Collected data entries:
⁂
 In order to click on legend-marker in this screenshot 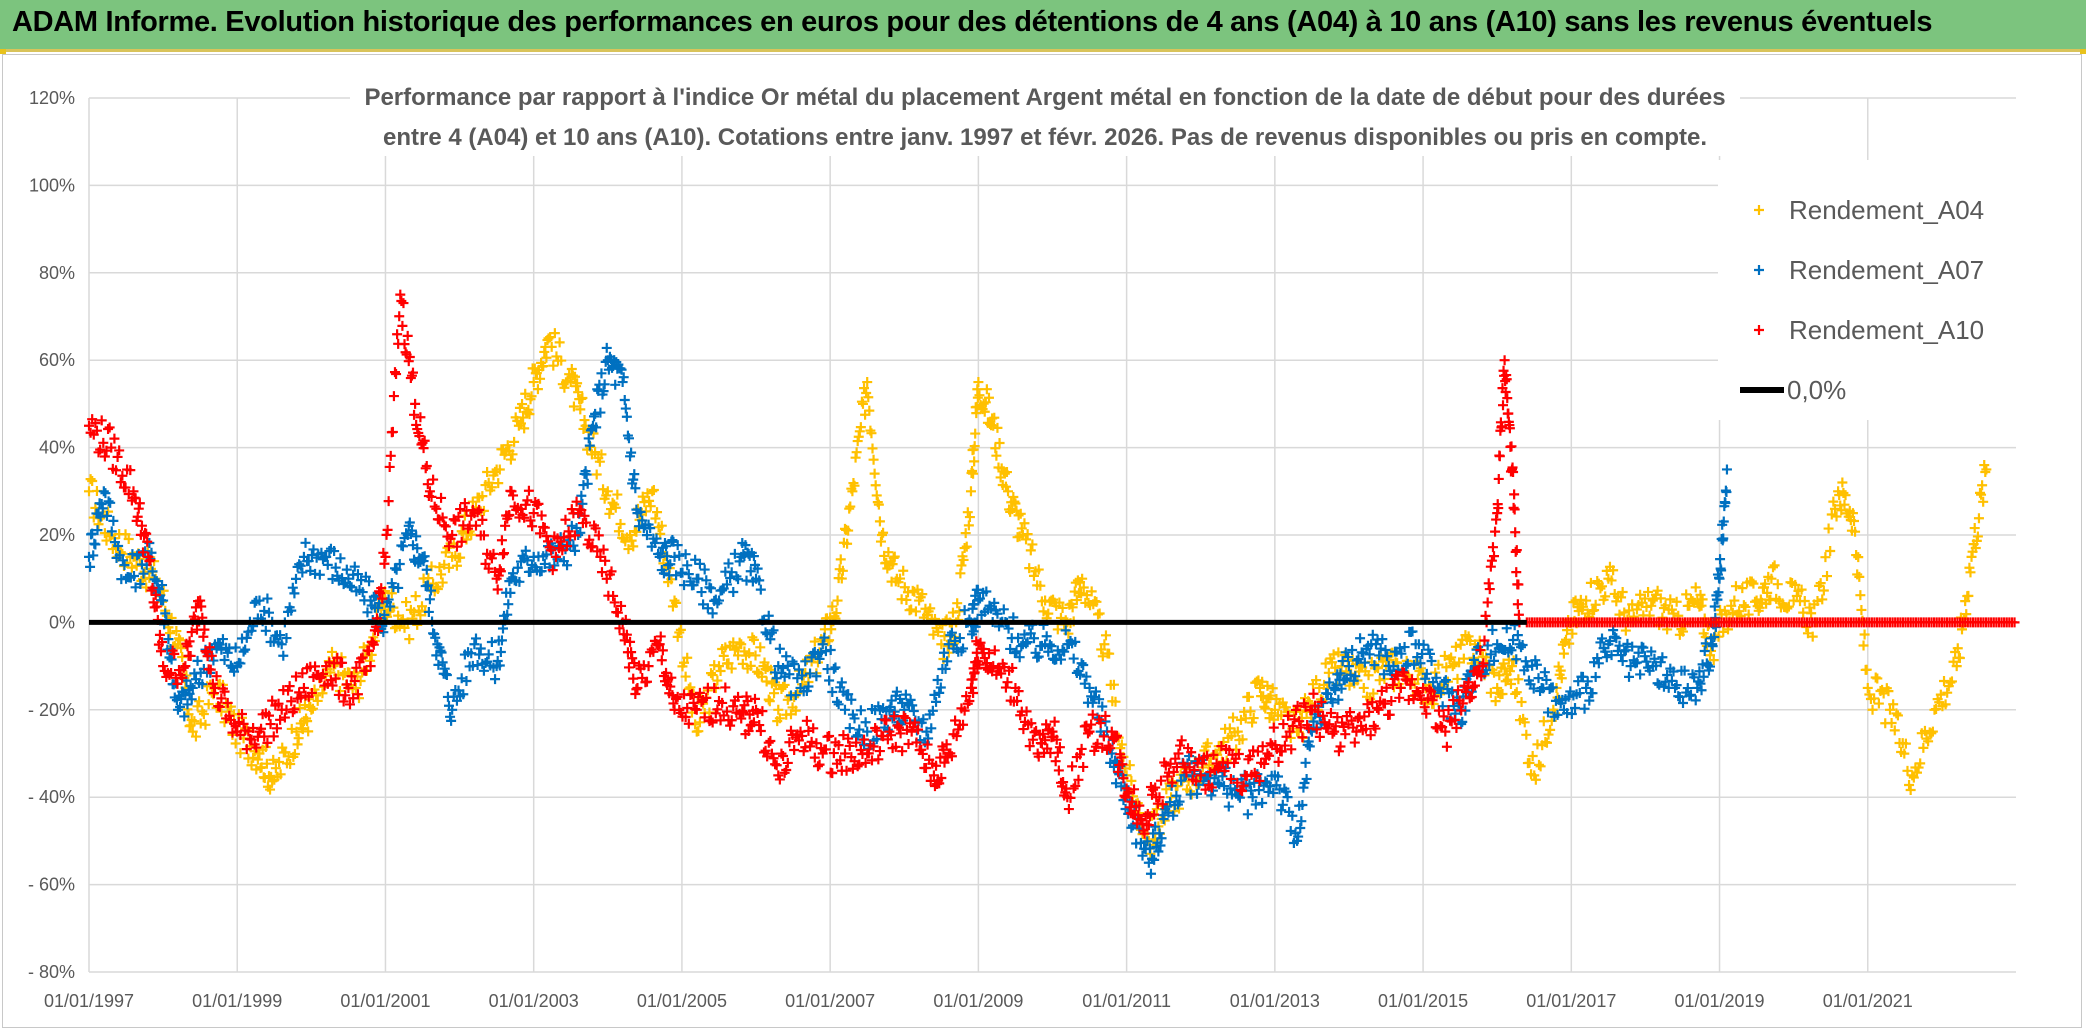, I will do `click(1759, 270)`.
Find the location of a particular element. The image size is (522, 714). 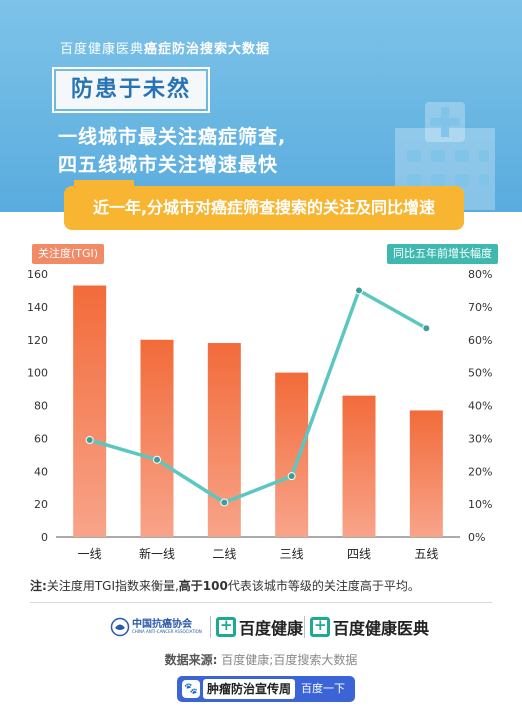

top-line: 百度健康医典癌症防治搜索大数据 is located at coordinates (165, 48).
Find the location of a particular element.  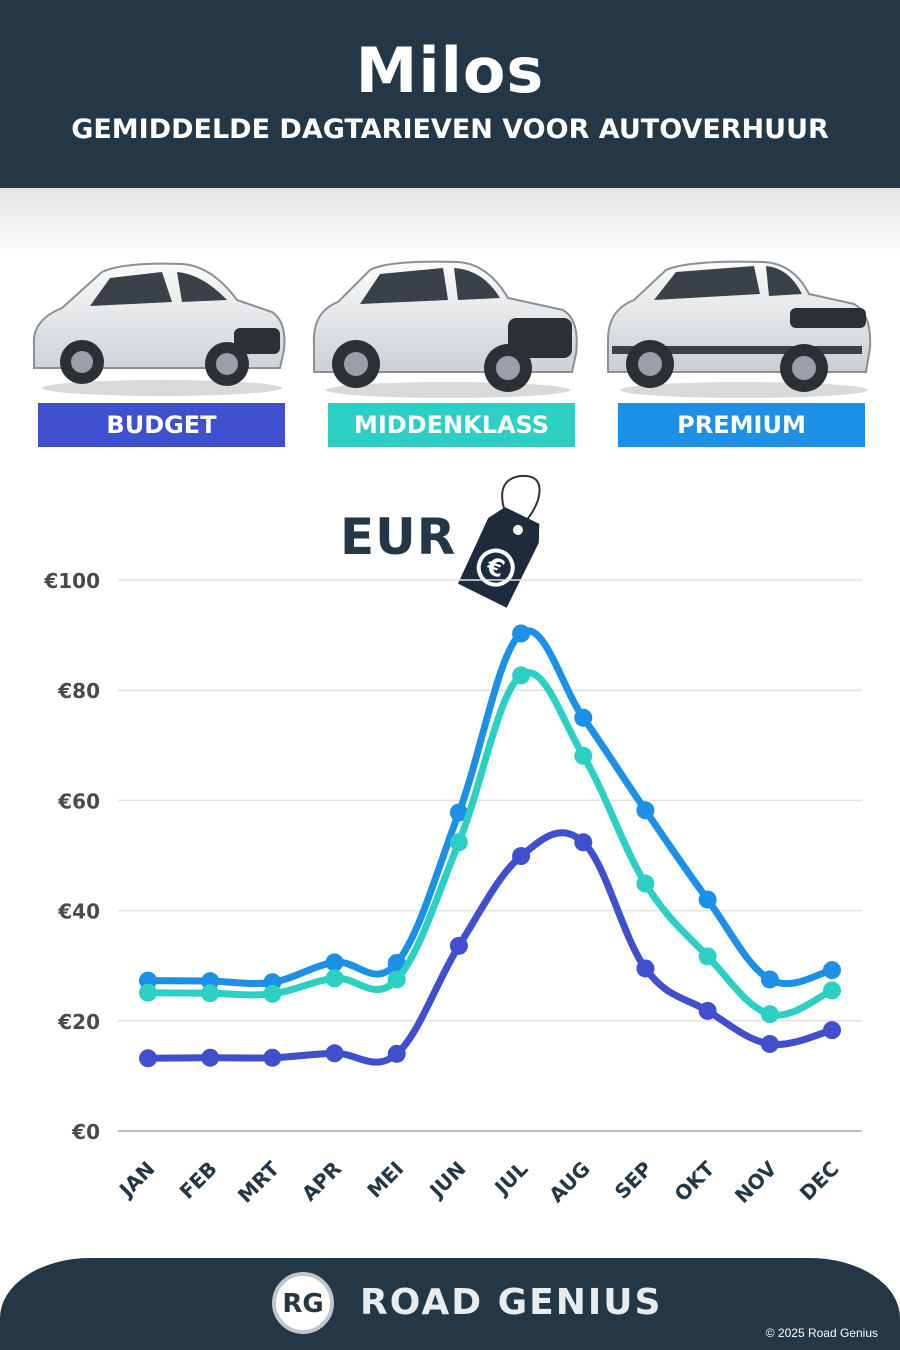

road-genius-logo-icon: RG is located at coordinates (303, 1303).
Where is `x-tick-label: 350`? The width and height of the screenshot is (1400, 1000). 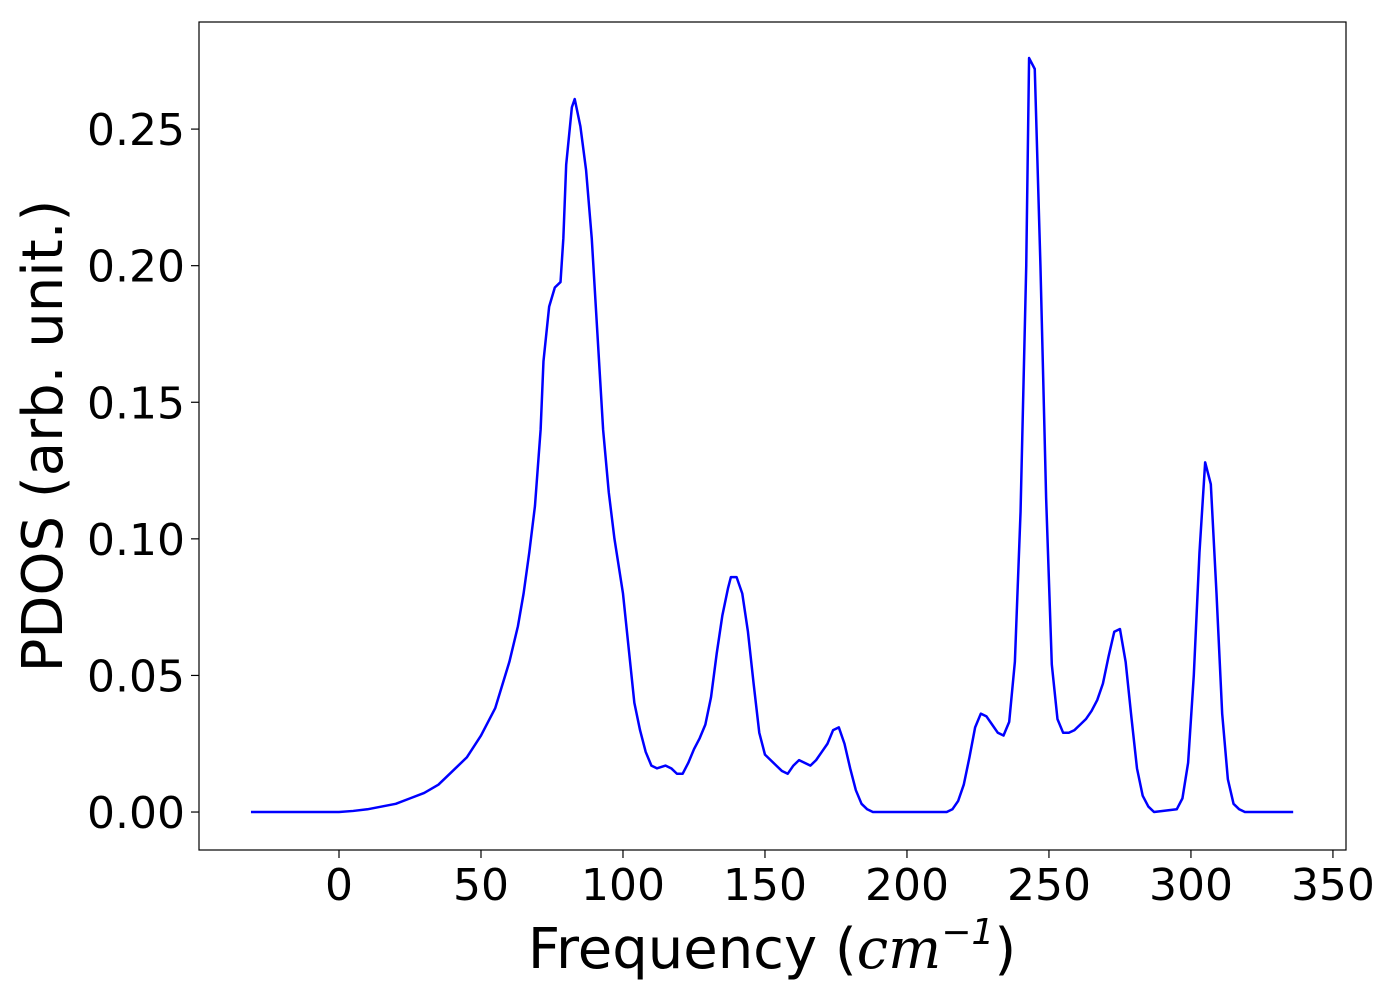 x-tick-label: 350 is located at coordinates (1333, 886).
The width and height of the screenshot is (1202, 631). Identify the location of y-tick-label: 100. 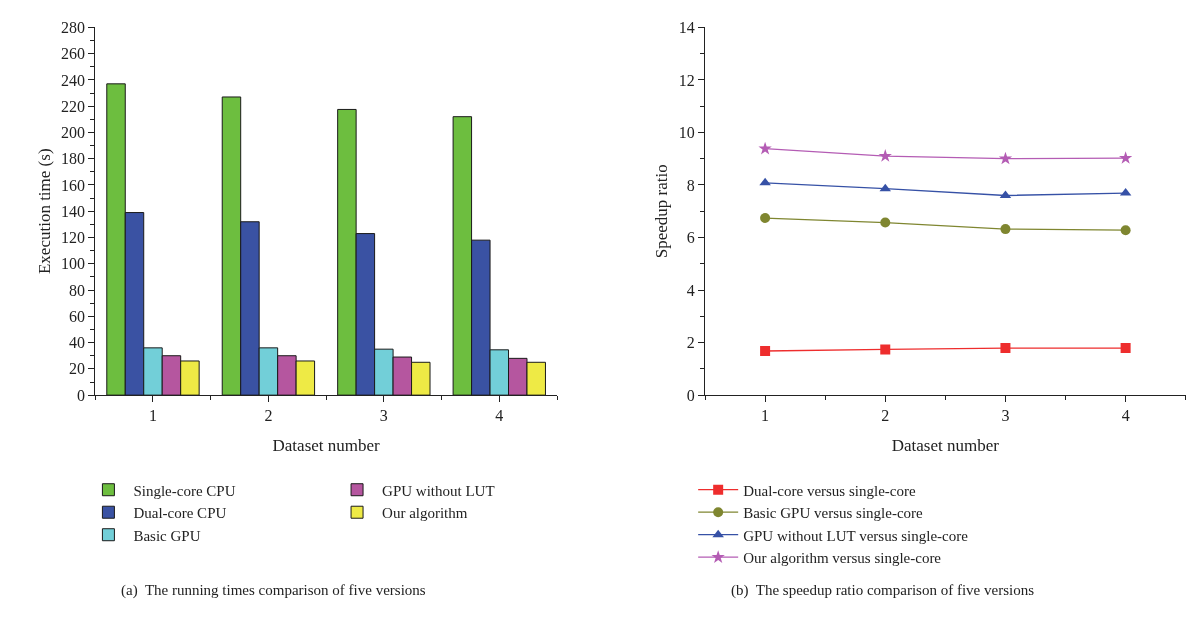
(74, 264).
⁂
EXERCISE PROMPT: Reproduce the stretch from the line containing "The width and height of the screenshot is (1202, 631)." through the end of the material, substituting "Determine" for "Identify" and leaving everything else unchanged. Leave the pictures out of your answer.

PROBLEM SOLUTION:
The width and height of the screenshot is (1202, 631). Determine the location of y-tick-label: 100. 
(74, 264).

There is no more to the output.